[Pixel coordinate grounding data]
***

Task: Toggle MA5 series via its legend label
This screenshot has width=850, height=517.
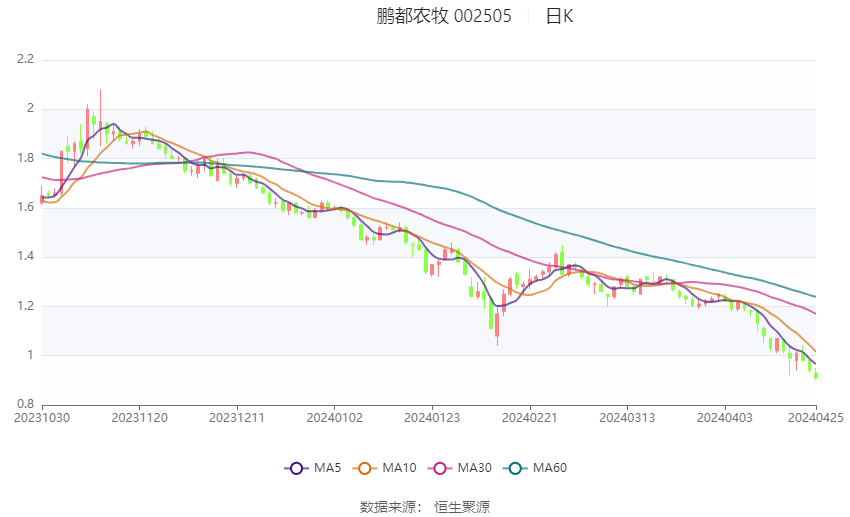Action: point(328,468)
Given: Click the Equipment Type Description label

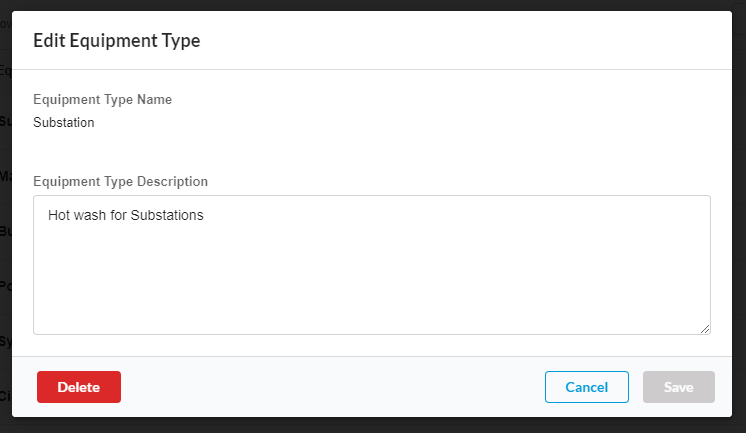Looking at the screenshot, I should [x=120, y=182].
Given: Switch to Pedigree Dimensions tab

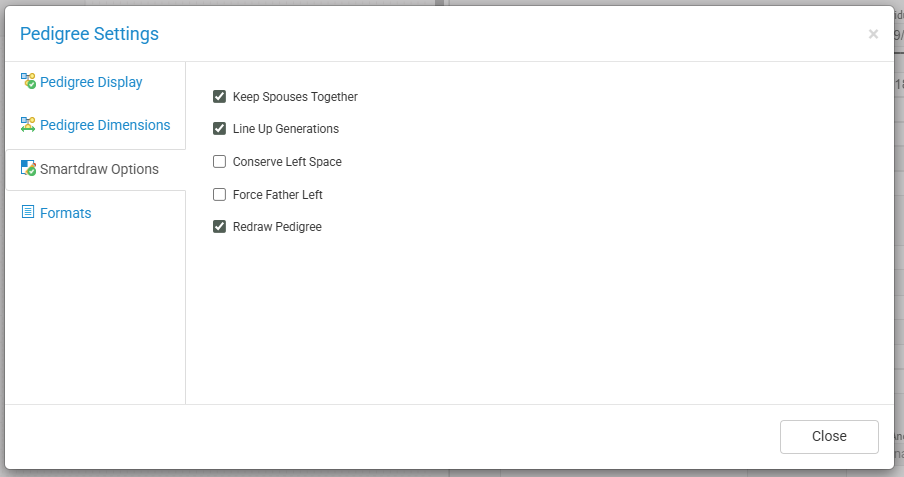Looking at the screenshot, I should 105,125.
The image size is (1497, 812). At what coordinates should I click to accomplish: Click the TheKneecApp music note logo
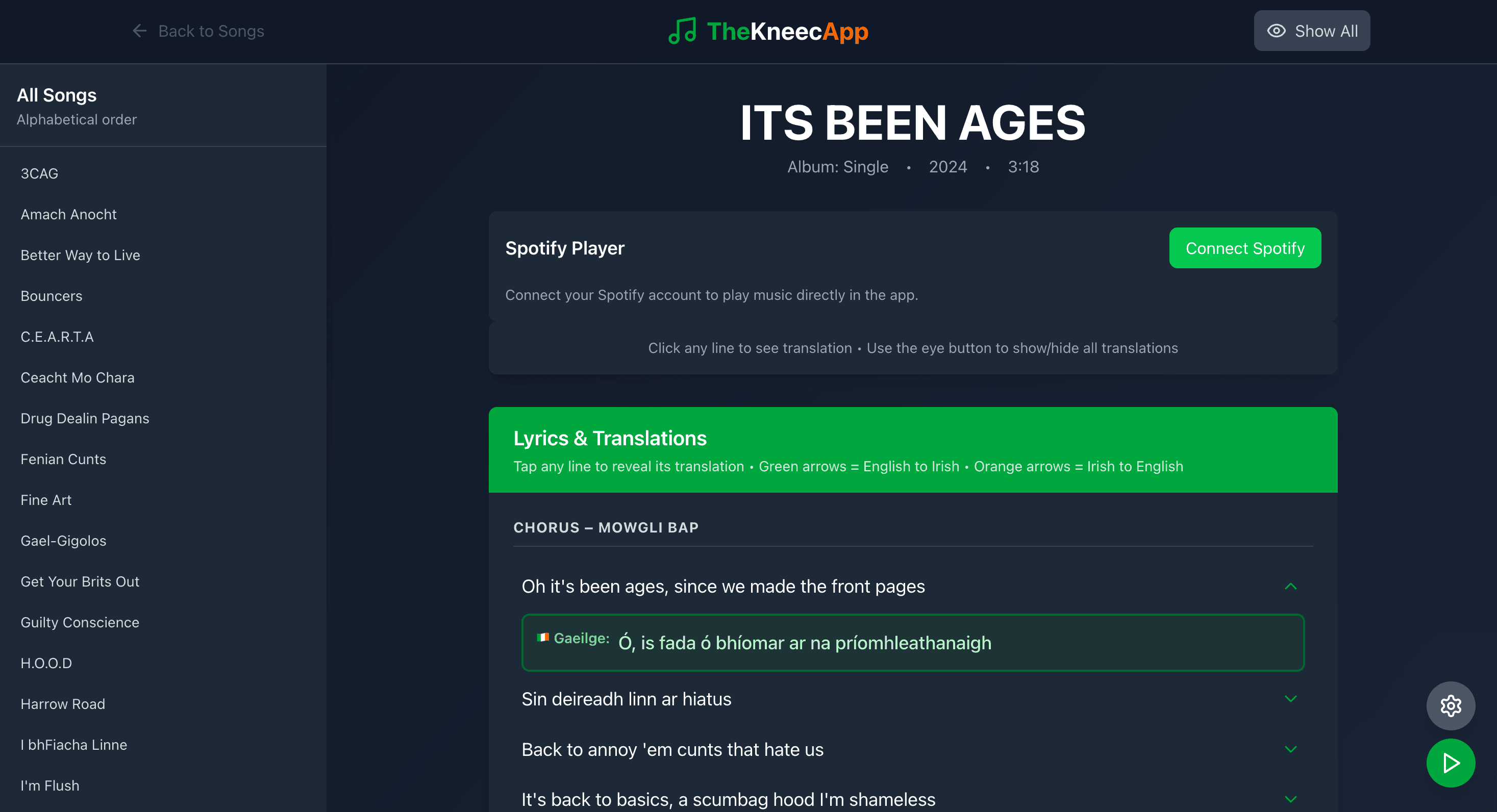pyautogui.click(x=682, y=30)
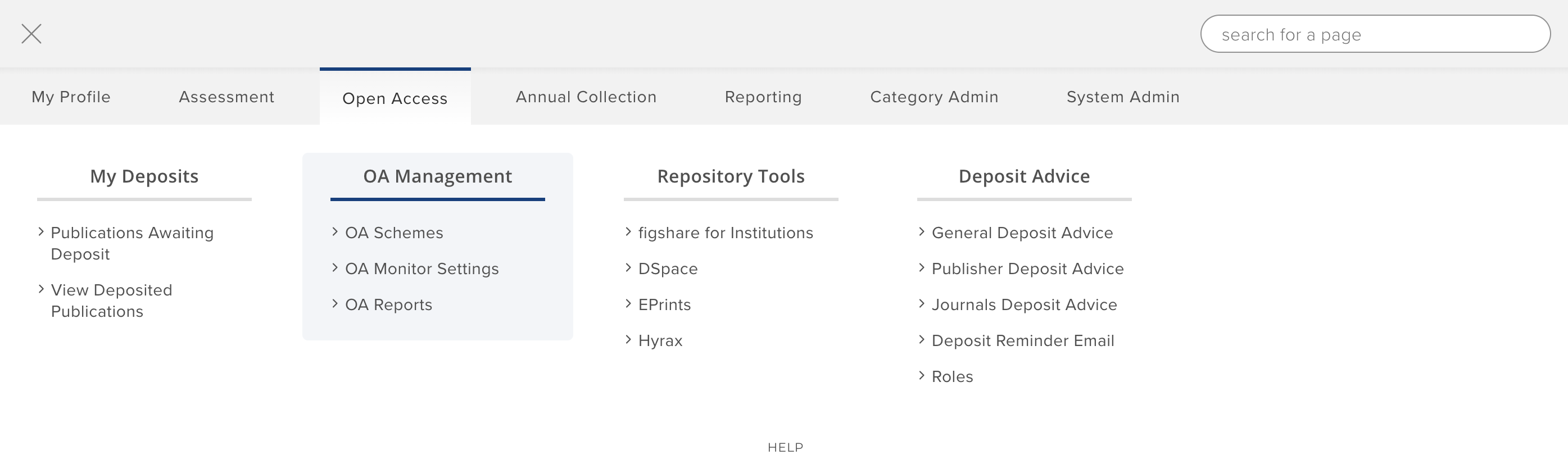The width and height of the screenshot is (1568, 464).
Task: Select the Annual Collection tab
Action: pos(586,97)
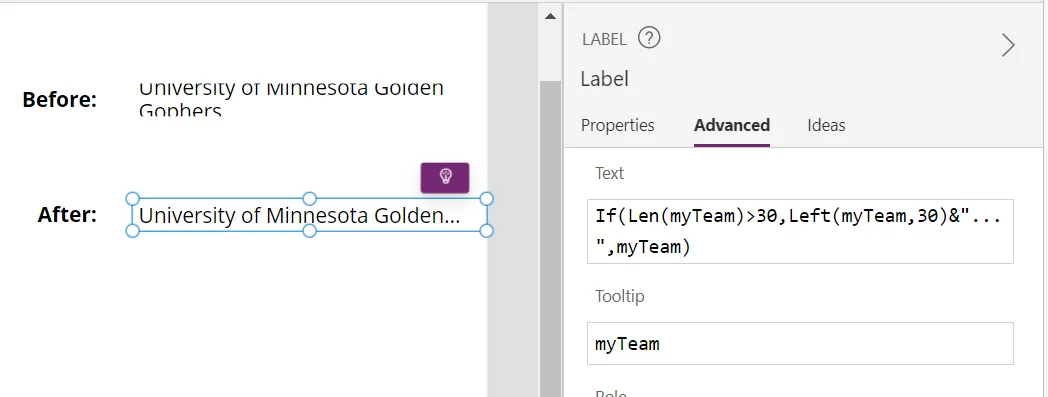Click the bottom-right selection handle
This screenshot has width=1048, height=397.
[x=487, y=231]
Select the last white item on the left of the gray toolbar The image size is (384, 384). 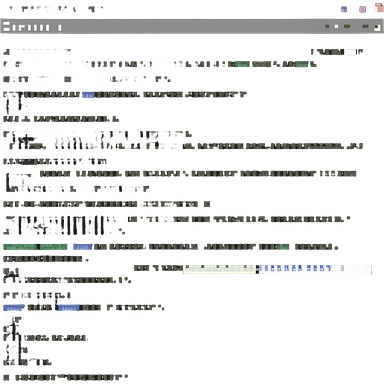pyautogui.click(x=59, y=27)
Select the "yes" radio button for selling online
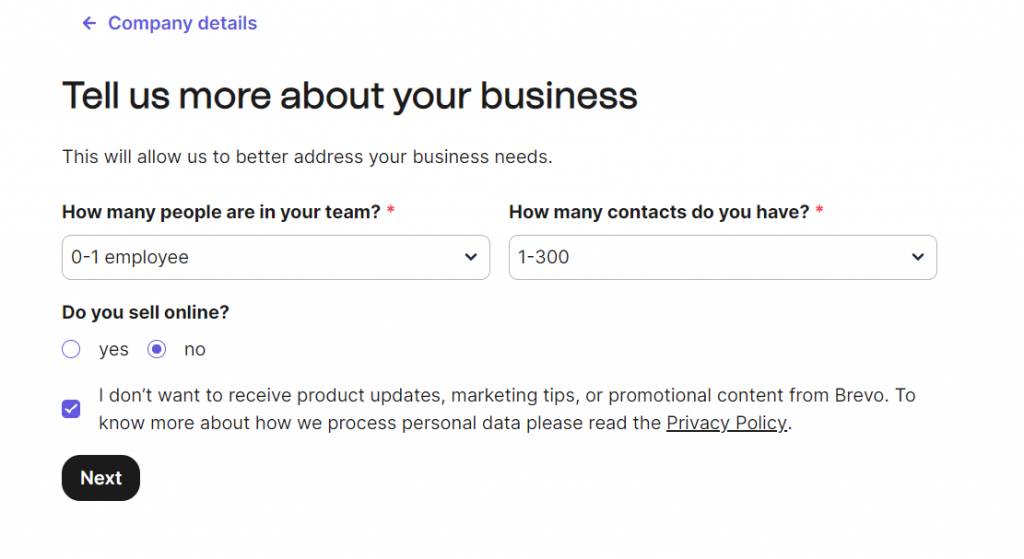 (71, 349)
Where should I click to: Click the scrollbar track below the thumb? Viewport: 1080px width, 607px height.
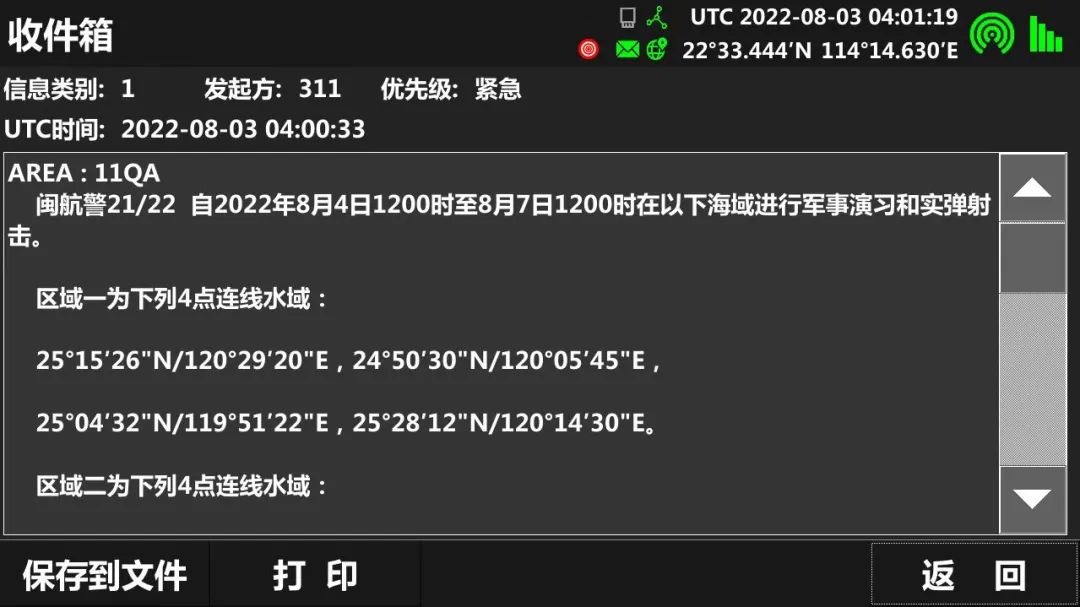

***

- [Exercise directions]: An exact restatement is expected of the lines from the line containing "for selling online" to the end of the data above, pictures excluded.

- [Result below]:
Select the "yes" radio button for selling online
 (71, 349)
Where should I click to: Click the scrollbar track below the thumb? Viewport: 1080px width, 607px height.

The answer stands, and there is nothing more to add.